Pipeline-specific Variants
Some pipelines extend AbstractAgentVariant to add extra model roles. For example, ExerciseChatVariant adds citation models:
class ExerciseChatVariant(AbstractAgentVariant):
def __init__(
self,
variant_id: str,
name: str,
description: str,
cloud_agent_model: str,
cloud_citation_model: str,
local_agent_model: str,
local_citation_model: str,
):
super().__init__(
variant_id=variant_id,
name=name,
description=description,
cloud_agent_model=cloud_agent_model,
local_agent_model=local_agent_model,
)
self.cloud_citation_model = cloud_citation_model
self.local_citation_model = local_citation_model
def required_models(self) -> set[str]:
return {
self.cloud_agent_model,
self.local_agent_model,
self.cloud_citation_model,
self.local_citation_model,
}
How Variants Are Declared
Each pipeline implements a get_variants() class method that returns its available variants. These are typically hardcoded:
class ExerciseChatAgentPipeline(AbstractAgentPipeline[...]):
@classmethod
def get_variants(cls) -> List[AbstractVariant]:
return [
ExerciseChatVariant(
variant_id="default",
name="Default",
description="Default exercise chat variant",
cloud_agent_model="gpt-5-mini",
cloud_citation_model="gpt-5-nano",
local_agent_model="gpt-oss:120b",
local_citation_model="gpt-oss:120b",
),
# Additional variants can be added here
]
How Variants Are Resolved
When Artemis sends a pipeline execution request, the flow is:
- Artemis includes a variant ID in the
PipelineExecutionSettingsDTO.variantfield (defaults to"default"). - The FastAPI router calls
validate_pipeline_variant(dto.settings, PipelineClass). - This function reads
settings.variant, then callsPipelineClass.get_variants()to get all available variants. - It matches the requested variant ID against the available variants and validates that the required models are available in
llm_config.yml. - The validated variant ID is passed to the pipeline worker, which resolves the full variant object.

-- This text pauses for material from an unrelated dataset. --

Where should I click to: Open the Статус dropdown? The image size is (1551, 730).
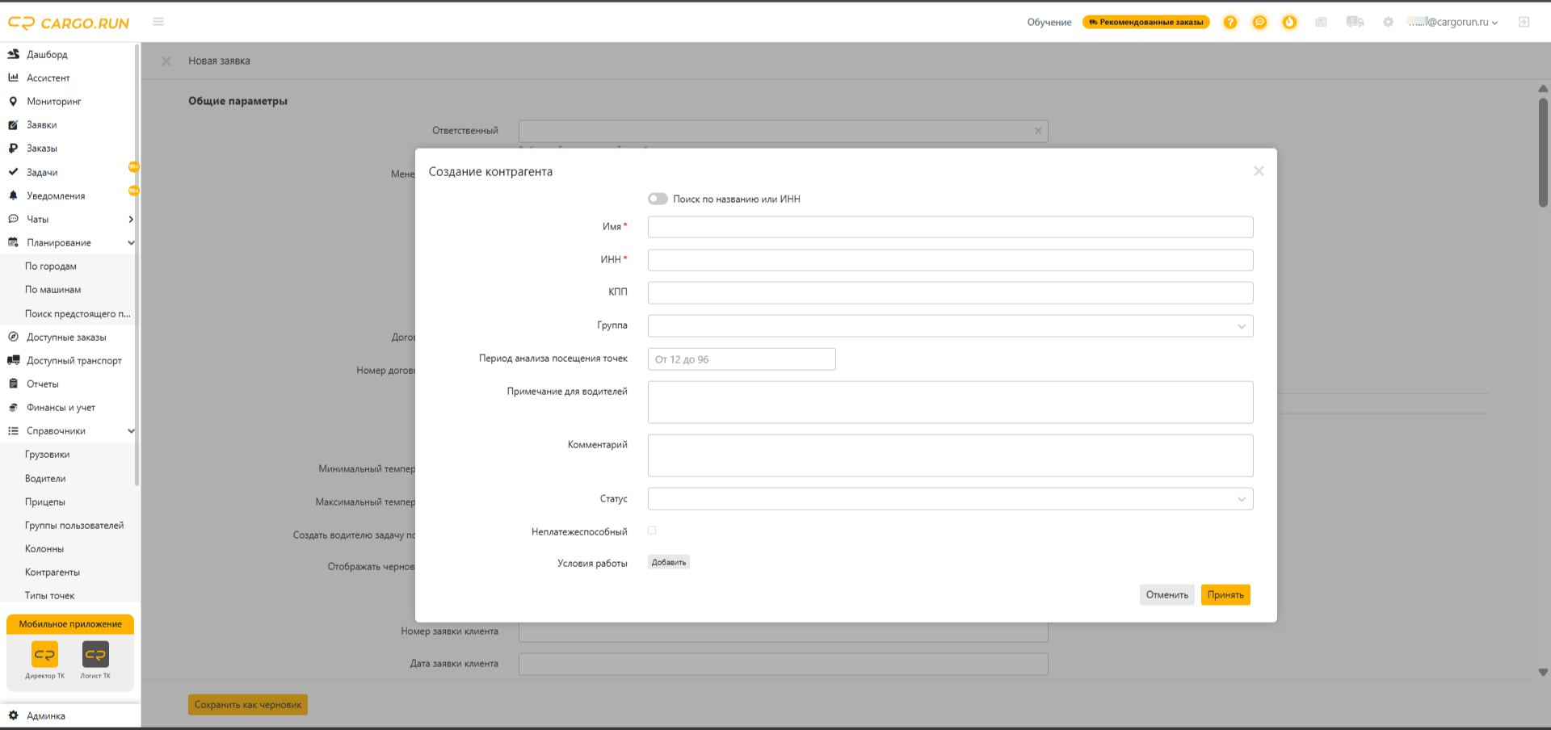point(950,499)
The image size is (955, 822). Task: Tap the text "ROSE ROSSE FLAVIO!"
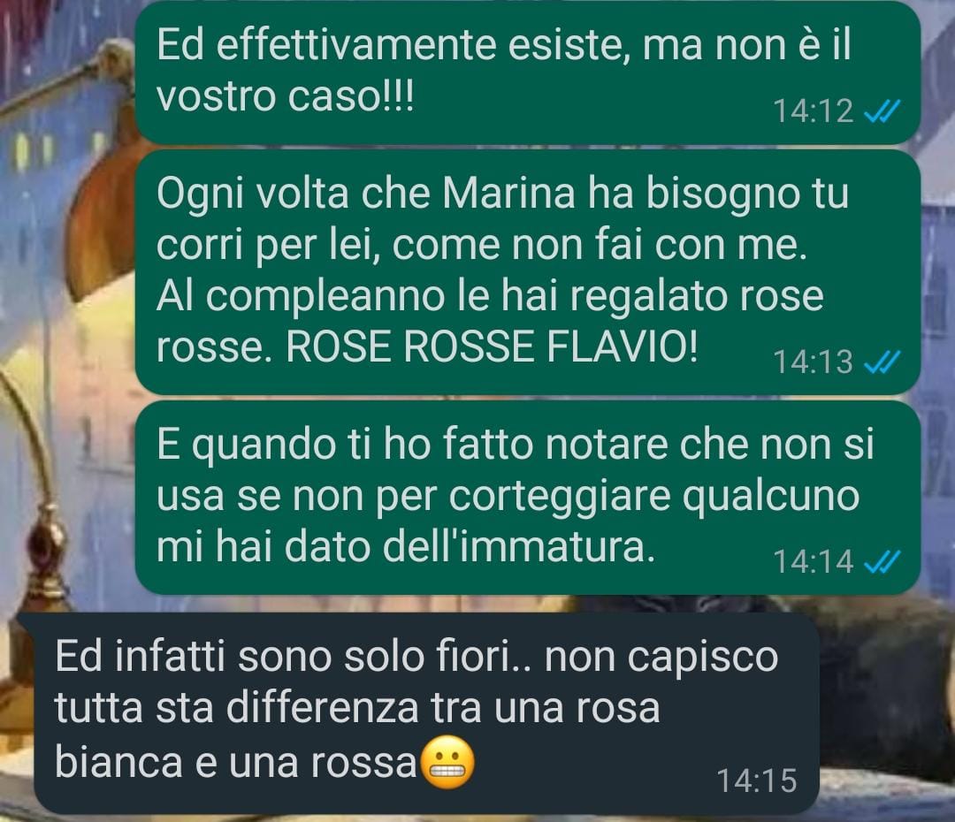[x=493, y=347]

Inside AbstractAgentPipeline.__call__, the variant determines model selection:
# From abstract_agent_pipeline.py __call__:
if local and hasattr(state.variant, "local_agent_model"):
selected_version = state.variant.local_agent_model
elif (not local) and hasattr(state.variant, "cloud_agent_model"):
selected_version = state.variant.cloud_agent_model
The selected version string (e.g., "gpt-5-mini") is then passed to ModelVersionRequestHandler, which looks up the corresponding model configuration in llm_config.yml.
Cloud vs. Local Execution
Iris supports two execution modes per variant:
| Mode | Model Source | Use Case |
|---|---|---|
| Cloud | cloud_agent_model | Default: uses cloud-hosted models (OpenAI, Azure) |
| Local | local_agent_model | On-premises: uses locally-hosted models (Ollama, etc.) |
The local flag is determined from the request's settings and passed through the entire pipeline execution.
Feature Discovery
Artemis discovers available pipeline variants through the GET /api/v1/pipelines/{feature}/variants endpoint. The {feature} path parameter is a pipeline identifier (e.g., CHAT, COURSE_CHAT, LECTURE_CHAT). Each pipeline's variants are filtered by model availability and returned as FeatureDTO objects:
@dataclass
class FeatureDTO:
id: str # variant_id
name: str # Human-readable name
description: str # Description shown in Artemis UI
This allows the Artemis admin UI to display available features and let instructors select which variant to use for their course.
Creating a New Variant
To add a new variant to an existing pipeline:
- Open the pipeline class (e.g.,
exercise_chat_agent_pipeline.py). - Add a new instance to the list returned by
get_variants(). - Ensure the model version strings match entries in your
llm_config.yml.
To create a variant class for a new pipeline:
- Create a new file in
src/iris/domain/variant/. - Extend
AbstractAgentVariant(orAbstractVariantfor non-agent pipelines). - Add any additional model roles your pipeline needs (e.g., citation, embedding).
- Override
required_models()to return all model version strings.